Short exercise: Count the lines in the entries below that contain the string "dropdown", and reply with the number alone.

Material supplied:
>>>>
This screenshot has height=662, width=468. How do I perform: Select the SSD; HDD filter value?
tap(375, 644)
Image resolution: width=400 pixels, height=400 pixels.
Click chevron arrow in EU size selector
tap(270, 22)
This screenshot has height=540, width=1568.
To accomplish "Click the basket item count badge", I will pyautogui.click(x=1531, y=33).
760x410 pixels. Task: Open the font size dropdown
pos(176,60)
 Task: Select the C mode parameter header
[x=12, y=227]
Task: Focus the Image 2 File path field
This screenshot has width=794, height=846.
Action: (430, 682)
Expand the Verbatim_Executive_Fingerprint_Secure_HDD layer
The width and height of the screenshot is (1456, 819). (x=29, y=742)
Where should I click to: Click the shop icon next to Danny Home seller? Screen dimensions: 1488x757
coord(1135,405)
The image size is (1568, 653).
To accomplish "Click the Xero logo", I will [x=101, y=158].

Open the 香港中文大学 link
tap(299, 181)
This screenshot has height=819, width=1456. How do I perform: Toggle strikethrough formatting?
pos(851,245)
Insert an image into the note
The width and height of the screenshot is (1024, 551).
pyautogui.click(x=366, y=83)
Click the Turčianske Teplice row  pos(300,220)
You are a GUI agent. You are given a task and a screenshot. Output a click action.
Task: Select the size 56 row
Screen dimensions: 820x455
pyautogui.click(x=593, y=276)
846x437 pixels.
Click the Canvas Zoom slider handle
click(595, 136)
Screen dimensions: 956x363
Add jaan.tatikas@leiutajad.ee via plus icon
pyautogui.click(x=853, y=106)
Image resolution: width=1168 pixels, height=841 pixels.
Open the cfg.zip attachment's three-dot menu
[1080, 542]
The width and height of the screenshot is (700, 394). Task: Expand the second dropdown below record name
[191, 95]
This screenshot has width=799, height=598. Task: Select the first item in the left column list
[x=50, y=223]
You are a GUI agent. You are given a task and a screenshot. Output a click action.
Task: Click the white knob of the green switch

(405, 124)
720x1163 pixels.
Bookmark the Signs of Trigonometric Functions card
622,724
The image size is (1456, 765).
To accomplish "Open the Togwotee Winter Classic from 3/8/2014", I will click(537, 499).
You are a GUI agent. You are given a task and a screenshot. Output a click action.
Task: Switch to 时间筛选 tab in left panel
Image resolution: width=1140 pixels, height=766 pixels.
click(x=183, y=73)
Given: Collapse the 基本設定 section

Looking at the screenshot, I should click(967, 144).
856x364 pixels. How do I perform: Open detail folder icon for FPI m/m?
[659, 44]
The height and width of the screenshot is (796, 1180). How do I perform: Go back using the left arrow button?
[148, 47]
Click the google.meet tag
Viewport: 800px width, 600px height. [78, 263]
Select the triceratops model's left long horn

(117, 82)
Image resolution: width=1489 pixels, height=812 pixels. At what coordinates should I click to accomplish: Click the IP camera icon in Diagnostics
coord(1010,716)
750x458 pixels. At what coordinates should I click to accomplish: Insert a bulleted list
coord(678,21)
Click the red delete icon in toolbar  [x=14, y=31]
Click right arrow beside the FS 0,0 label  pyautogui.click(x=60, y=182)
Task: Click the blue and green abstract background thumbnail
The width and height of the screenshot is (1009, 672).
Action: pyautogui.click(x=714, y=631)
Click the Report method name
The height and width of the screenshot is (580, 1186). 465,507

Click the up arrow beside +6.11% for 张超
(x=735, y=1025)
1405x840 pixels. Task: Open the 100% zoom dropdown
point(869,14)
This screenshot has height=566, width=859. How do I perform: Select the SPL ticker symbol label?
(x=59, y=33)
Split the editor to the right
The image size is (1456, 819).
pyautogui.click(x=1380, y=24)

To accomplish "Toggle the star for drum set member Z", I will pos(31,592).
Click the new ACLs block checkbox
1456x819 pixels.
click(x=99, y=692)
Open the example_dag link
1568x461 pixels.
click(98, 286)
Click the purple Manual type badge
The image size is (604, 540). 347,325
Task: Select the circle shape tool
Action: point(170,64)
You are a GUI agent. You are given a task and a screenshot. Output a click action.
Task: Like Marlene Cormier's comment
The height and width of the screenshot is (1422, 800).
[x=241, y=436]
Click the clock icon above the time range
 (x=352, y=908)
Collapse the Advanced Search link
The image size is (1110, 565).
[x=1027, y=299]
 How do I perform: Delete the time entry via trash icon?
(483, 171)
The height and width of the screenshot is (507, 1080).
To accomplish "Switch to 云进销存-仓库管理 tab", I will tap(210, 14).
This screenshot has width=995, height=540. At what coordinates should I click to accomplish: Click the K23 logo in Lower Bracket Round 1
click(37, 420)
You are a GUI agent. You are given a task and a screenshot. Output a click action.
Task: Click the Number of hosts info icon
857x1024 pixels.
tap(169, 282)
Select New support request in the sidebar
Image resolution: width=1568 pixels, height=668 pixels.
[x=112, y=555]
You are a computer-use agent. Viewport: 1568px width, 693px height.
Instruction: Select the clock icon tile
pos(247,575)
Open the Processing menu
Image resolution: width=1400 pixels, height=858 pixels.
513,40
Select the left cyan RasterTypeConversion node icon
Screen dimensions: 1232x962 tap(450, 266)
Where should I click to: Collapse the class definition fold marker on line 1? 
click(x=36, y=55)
<<<<
Task solution: 3